Face à cela, les mesures proposées qui privilégient la pénalisation à la prévention, en inscrivant le délit de racisme dans le code pénal, en accroissant la surveillance d’internet, ne font que durcir les conflits, radicaliser les tensions, alimenter la haine et le rejet de l’autre. Que dire des grands plans de communication, des parrainages de « célébrités », de la formation des enseignants à réagir plutôt qu’à débattre. Au lieu de se questionner sur son sens, ses valeurs et surtout leur application, la République à travers ses représentants se recroqueville, se durcit.
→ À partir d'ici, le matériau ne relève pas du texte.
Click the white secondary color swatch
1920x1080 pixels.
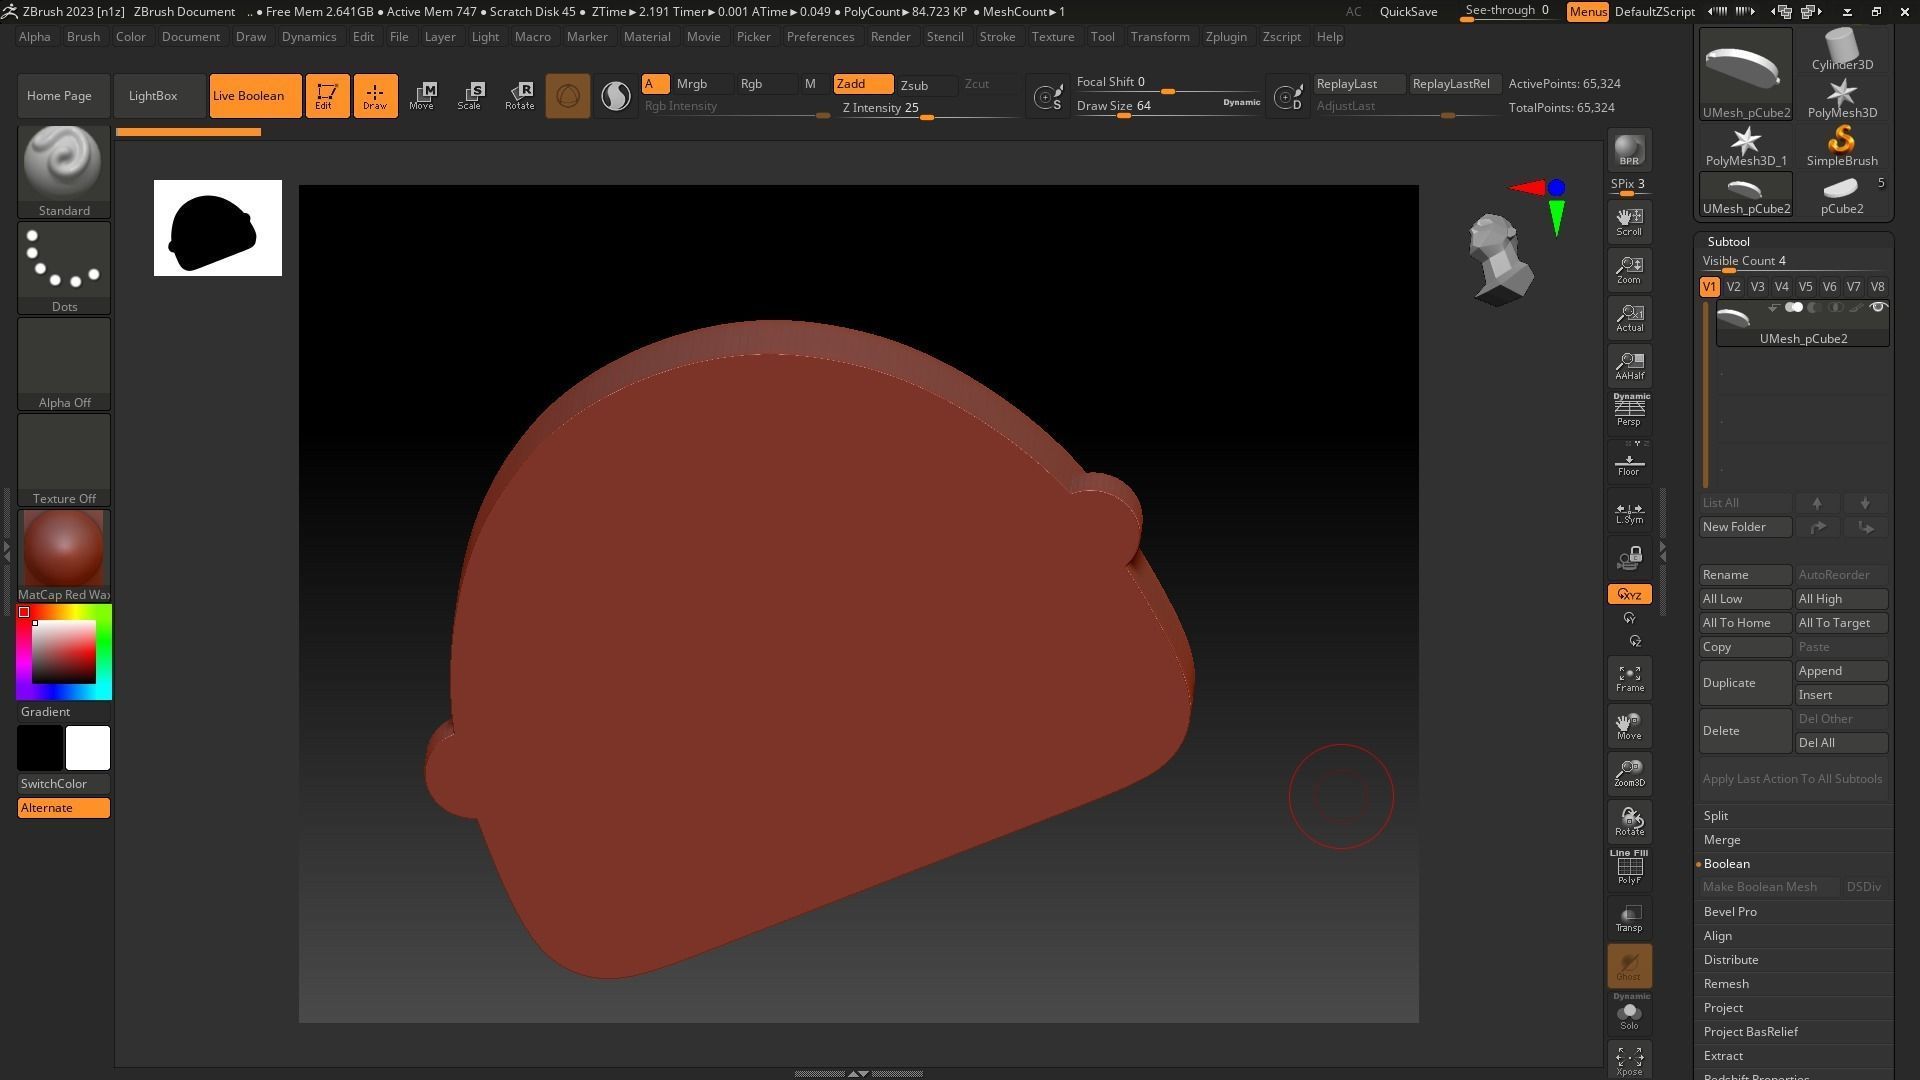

Elle finit par institutionnaliser des discriminations à l’image du discours de M. Valls envers les Roms qui « n’auraient pas vocation à s’intégrer ».

A l’inverse, rien n’est fait pour mettre en œuvre le programme de François Hollande : quid des récépissés pour mettre un terme aux contrôles au faciès ? ; quid du droit de vote des résidents étrangers aux élections pour qu’ils soient acteurs de la république et non spectateurs voire bouc émissaire ? ; quid de la défense des droits sociaux des travailleurs étrangers dont sont trop souvent victimes les sans-papiers ? Autant de mesures qui créent de la cohésion pour faire société là où s’organise aujourd’hui la division. Il y a aussi toutes les actions, au plan local, qui sont des leviers. De la formation des agents municipaux au soutien des associations en passant par le renforcement des missions de l’EMMAD (Espace de médiation et d’accès aux droits), nos ambitions sont grandes et les propositions nombreuses pour faire reculer toutes les discriminations, pour tisser entre tous les liens qui abolissent l’exclusion.

Le meilleur moyen de lutter contre le racisme et l'antisémitisme, c'est de créer les conditions nécessaires pour garantir à chacun de trouver sa place dans la société et de vivre dignement de son travail, en clair en donnant son sens noble à la devise "Liberté, Egalité, Fraternité" de notre chère république.